SHORT EXERCISE: How many of the rows below contain the word "should", counting only matches in the same case? Reply with the number alone.

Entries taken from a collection
- - - - -

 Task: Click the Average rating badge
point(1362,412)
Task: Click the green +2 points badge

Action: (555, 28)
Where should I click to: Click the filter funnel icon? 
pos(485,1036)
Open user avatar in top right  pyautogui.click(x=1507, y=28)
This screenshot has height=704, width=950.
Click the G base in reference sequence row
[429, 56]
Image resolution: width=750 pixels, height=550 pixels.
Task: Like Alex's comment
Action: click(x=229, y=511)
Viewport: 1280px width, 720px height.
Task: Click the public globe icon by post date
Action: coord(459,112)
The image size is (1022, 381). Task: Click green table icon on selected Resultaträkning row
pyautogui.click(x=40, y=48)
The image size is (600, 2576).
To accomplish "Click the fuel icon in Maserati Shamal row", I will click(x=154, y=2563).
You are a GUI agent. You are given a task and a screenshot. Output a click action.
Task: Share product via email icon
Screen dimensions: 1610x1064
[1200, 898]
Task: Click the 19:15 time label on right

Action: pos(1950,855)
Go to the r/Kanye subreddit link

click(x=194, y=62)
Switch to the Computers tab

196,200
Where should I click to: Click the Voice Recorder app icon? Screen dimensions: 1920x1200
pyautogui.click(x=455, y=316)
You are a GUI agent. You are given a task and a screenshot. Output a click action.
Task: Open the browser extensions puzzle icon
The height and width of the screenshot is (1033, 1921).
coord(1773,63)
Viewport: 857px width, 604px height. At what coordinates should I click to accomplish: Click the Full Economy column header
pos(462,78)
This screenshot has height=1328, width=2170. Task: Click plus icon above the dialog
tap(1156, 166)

- - - - -

RESULT OF THE EXERCISE: 3